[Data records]

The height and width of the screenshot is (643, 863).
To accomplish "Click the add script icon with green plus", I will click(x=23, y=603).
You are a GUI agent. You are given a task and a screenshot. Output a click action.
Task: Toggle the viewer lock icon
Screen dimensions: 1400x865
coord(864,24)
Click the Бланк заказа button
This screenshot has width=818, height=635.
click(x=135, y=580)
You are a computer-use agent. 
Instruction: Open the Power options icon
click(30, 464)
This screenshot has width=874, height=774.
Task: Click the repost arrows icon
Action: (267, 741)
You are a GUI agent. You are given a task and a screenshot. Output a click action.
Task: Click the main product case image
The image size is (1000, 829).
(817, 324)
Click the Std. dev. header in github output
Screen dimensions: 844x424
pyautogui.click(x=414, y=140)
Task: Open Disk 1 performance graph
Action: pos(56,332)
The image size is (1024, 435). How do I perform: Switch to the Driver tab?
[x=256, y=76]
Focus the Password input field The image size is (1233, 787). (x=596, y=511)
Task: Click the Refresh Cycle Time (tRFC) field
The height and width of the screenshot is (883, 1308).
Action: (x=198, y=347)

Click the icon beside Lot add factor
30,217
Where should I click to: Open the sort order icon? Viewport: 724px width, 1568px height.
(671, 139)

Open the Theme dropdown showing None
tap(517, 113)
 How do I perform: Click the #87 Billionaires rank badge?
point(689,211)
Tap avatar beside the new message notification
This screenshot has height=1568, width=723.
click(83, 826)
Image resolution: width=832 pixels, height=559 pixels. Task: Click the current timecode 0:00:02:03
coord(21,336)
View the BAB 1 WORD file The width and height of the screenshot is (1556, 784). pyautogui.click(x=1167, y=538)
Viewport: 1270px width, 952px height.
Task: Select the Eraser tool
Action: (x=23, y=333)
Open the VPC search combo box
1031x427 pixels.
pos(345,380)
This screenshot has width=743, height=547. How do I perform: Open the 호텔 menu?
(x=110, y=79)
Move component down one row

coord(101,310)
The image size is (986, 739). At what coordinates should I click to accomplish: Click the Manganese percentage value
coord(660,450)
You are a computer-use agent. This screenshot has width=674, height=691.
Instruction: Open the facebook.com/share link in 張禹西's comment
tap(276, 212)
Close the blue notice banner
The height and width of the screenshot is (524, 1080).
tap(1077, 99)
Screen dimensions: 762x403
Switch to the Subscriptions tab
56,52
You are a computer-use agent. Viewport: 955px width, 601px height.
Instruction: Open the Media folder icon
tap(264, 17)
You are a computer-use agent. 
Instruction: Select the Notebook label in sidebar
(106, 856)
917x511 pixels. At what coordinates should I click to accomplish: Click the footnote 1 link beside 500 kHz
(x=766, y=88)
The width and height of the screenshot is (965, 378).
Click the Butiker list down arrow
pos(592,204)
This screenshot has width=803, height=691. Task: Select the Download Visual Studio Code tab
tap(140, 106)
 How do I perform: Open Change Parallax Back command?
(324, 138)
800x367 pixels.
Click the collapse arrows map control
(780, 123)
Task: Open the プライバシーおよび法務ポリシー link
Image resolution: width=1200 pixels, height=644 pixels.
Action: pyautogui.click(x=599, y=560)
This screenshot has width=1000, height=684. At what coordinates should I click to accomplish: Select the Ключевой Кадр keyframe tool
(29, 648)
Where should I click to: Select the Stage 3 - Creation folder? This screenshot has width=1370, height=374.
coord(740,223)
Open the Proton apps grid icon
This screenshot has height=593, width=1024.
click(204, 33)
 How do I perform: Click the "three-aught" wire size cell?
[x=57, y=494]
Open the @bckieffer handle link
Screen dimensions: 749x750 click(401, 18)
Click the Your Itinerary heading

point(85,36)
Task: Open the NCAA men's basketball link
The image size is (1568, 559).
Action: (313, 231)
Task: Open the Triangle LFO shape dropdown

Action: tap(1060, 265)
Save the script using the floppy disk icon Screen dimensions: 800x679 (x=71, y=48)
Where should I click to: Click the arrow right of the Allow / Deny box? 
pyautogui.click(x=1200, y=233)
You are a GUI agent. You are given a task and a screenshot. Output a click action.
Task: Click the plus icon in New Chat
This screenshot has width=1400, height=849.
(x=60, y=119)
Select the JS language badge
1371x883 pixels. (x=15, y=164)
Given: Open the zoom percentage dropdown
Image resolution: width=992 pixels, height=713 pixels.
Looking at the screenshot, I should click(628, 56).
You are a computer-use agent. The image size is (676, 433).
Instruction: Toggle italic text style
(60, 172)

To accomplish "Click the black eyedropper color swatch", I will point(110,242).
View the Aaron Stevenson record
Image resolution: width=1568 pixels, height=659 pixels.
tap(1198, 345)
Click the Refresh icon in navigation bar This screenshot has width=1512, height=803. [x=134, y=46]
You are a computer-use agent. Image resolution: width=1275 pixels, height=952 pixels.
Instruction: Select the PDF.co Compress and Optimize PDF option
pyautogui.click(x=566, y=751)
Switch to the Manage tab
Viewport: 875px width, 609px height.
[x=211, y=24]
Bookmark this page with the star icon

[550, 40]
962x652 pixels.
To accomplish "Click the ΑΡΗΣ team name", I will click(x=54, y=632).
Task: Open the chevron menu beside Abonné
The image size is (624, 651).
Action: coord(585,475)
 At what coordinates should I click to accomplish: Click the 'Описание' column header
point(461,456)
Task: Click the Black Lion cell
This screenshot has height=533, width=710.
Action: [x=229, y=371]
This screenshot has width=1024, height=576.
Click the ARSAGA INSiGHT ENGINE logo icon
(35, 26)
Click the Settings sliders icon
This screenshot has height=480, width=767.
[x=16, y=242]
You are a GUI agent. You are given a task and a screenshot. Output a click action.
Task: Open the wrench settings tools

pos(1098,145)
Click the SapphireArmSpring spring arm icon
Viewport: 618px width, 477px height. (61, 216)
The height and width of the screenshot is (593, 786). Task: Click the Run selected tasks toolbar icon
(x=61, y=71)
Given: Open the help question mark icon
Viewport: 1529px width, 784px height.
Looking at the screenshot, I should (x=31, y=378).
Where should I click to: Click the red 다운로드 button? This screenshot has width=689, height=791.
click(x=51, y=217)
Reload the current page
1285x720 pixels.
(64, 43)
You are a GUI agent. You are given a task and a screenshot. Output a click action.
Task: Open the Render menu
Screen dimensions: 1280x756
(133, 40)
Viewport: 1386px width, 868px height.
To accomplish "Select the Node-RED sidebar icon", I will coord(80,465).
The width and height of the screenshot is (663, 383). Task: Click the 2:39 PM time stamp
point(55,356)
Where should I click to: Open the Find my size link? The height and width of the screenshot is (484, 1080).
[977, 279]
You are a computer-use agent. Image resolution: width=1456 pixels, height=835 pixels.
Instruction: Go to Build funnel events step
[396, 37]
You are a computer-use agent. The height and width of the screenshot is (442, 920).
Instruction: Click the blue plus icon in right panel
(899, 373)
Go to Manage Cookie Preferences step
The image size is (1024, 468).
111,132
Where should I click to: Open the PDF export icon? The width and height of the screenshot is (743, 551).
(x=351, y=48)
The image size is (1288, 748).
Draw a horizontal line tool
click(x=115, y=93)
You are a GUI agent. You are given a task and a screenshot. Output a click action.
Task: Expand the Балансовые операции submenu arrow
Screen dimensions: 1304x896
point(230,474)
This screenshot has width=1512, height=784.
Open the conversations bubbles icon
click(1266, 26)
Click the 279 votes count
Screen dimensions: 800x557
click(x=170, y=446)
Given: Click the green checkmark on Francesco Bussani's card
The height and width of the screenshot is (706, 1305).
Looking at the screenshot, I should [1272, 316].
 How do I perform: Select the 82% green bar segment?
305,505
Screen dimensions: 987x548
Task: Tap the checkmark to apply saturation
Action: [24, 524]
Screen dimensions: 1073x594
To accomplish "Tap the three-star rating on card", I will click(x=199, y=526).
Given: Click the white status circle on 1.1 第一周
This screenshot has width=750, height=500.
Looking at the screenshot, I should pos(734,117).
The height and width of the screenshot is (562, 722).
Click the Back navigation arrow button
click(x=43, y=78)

> _Exercise aim_: All lines in the preceding records that hold the word "computer" need to be copied.

> _Task answer_:
You are a computer-use agent. 
You are a computer-use agent. This screenshot has width=674, height=691.
You are a computer-use agent. Viewport: 955px width, 601px height.
You are a computer-use agent. 
You are a computer-use agent. The image size is (676, 433).
You are a computer-use agent. Image resolution: width=1275 pixels, height=952 pixels.
You are a computer-use agent. Image resolution: width=1456 pixels, height=835 pixels.
You are a computer-use agent. The height and width of the screenshot is (442, 920).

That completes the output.